→ Work instructions
For each line below with the word "können", write out a copy.

→ Source data

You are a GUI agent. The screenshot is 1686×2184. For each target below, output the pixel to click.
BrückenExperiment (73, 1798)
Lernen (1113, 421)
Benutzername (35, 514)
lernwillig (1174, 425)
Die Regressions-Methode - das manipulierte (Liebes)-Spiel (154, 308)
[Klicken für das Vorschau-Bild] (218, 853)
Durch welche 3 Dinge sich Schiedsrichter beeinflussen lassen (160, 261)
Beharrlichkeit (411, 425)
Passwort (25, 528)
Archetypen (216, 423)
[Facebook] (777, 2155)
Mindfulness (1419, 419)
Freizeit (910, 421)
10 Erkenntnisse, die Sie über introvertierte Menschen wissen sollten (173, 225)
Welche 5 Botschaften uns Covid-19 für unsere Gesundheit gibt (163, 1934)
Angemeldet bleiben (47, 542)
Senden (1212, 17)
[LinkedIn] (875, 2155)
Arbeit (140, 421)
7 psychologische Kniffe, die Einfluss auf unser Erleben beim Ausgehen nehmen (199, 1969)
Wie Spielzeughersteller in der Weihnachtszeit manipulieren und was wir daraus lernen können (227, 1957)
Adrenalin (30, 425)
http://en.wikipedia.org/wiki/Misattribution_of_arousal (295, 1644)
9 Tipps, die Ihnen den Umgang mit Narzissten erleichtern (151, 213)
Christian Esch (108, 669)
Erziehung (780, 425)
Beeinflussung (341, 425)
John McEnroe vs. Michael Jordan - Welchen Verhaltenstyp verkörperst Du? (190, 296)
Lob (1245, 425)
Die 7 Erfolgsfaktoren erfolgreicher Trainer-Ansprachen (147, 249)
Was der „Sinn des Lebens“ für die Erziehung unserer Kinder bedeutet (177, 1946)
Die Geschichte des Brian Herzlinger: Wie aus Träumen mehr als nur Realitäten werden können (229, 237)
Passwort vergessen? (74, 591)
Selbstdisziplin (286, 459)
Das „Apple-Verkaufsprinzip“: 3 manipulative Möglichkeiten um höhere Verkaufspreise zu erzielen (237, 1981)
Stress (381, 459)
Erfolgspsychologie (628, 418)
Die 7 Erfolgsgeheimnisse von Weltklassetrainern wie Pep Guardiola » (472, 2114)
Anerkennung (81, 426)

→ Problem solution
Wie Spielzeughersteller in der Weihnachtszeit manipulieren und was wir daraus lernen können (227, 1957)
Die Geschichte des Brian Herzlinger: Wie aus Träumen mehr als nur Realitäten werden können (229, 237)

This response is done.